### Article

Start

It allows the user to:

  1. Setup the scale.
  2. Calibrate the scale
  3. Read the scale.
  4. log the weight.

It also displays the day, time and weight to a small oled display.

I expect to add graphing of the captured readings

The calibration data is now saved to the cloud.
Removed unused code and data.
Added comments
Replaced duplicate files with the real files. oops
added ability to input the weight for calibration.
added tabs one for getting the weight and one for calibration.



#include <FS.h>                   //this needs to be first, or it all crashes and burns...

#include <ArduinoOTA.h>
#include <ESP8266WiFi.h>          //https://github.com/esp8266/Arduino
#include <BlynkSimpleEsp8266.h>
#include <WiFiManager.h>          //https://github.com/tzapu/WiFiManager
#include <ArduinoJson.h>          //https://github.com/bblanchon/ArduinoJson
#include "HX711.h"
#include <U8g2lib.h>
#include "SSD1306Wire.h"
#include <WidgetRTC.h>
#include "globals.h"

//create terminal widget instance and attach it to the pin
WidgetTerminal terminal(terminaldisplay);

//create timer instance
BlynkTimer timer;

// Initialize our HX711 interface
HX711 scale;

//Create the real time clock instance
WidgetRTC rtc;

// Initialize the OLED display using Wire library
SSD1306Wire  display(0x3c, 2, 14);


void setup() {
  // put your setup code here, to run once:
  Serial.begin(115200);

  // these two call get the data from the SPIFFS file and use the data to provision  blynk and wifi
  restoreparameters();
  startmywifi();

  Blynk.config(blynk_token);          // config Blynk

  setupdisplay();
  setupscale();

  // Timed Lambda code
  timer.setInterval(700L, [] () { // Run every .7 seconds
    // START timer Function    <--- put code lines here that you want to run repetedly in sync
    if (!calibrating)
      displayweight(readscale());
  });  // END Timer Function

}

void loop() {
  // in most cases you should not put code here
  if (Blynk.connected()) {
    Blynk.run();
  } else Blynk.connect(1000l);                // timeout 1 seconds
  timer.run();
}
BLYNK_WRITE(V9)
{
  if (param.asInt()) {
    Blynk.virtualWrite(V1, float(readscale()));
    displayweight(readscale());
  }

}

BLYNK_WRITE(V5)

End

### Records supplied
Start

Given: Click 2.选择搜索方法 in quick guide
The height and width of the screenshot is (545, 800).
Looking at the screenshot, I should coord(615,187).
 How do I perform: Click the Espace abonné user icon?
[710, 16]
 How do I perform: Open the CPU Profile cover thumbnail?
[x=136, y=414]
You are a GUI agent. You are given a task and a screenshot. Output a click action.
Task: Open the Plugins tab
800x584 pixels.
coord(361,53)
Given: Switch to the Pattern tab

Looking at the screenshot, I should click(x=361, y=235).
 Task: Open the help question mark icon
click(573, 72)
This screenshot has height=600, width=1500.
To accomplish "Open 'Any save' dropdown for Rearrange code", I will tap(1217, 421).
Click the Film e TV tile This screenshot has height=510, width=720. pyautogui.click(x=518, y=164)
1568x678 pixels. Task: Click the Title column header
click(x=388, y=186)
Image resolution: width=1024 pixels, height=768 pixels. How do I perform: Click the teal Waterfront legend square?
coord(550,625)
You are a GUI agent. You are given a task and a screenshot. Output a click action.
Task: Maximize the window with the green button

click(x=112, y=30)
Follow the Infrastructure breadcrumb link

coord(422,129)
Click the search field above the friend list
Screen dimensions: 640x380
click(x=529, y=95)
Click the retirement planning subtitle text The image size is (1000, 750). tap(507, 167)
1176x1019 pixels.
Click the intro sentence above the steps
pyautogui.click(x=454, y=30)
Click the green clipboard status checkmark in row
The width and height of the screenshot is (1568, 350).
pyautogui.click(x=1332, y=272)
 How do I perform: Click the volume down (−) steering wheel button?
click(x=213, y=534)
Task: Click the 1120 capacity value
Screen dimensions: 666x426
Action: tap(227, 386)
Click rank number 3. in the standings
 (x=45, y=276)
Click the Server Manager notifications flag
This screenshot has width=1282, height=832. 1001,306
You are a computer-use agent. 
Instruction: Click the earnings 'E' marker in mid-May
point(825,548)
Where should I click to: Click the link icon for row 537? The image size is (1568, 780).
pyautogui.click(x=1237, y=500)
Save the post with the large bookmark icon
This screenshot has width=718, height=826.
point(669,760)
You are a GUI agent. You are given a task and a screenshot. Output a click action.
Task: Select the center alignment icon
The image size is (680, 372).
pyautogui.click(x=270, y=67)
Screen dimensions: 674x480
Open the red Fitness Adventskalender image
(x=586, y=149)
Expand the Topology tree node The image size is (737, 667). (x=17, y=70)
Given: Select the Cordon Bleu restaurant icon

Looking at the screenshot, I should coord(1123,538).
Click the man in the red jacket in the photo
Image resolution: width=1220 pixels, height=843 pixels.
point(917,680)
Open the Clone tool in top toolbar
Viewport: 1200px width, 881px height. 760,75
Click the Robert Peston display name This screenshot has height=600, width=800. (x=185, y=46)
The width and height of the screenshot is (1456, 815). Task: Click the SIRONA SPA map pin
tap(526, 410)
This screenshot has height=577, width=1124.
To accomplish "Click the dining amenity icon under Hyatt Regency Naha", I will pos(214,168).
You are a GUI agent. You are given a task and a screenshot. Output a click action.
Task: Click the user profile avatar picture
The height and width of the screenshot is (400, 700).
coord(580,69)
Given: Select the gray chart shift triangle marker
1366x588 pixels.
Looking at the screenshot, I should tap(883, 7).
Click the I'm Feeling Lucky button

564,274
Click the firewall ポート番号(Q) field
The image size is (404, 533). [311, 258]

End

### What is asked
Transcribe the part of the scale project text above from "4. log the weight." up to and including "one for calibration.".

### Result of this exercise
4. log the weight.

It also displays the day, time and weight to a small oled display.

I expect to add graphing of the captured readings

The calibration data is now saved to the cloud.
Removed unused code and data.
Added comments
Replaced duplicate files with the real files. oops
added ability to input the weight for calibration.
added tabs one for getting the weight and one for calibration.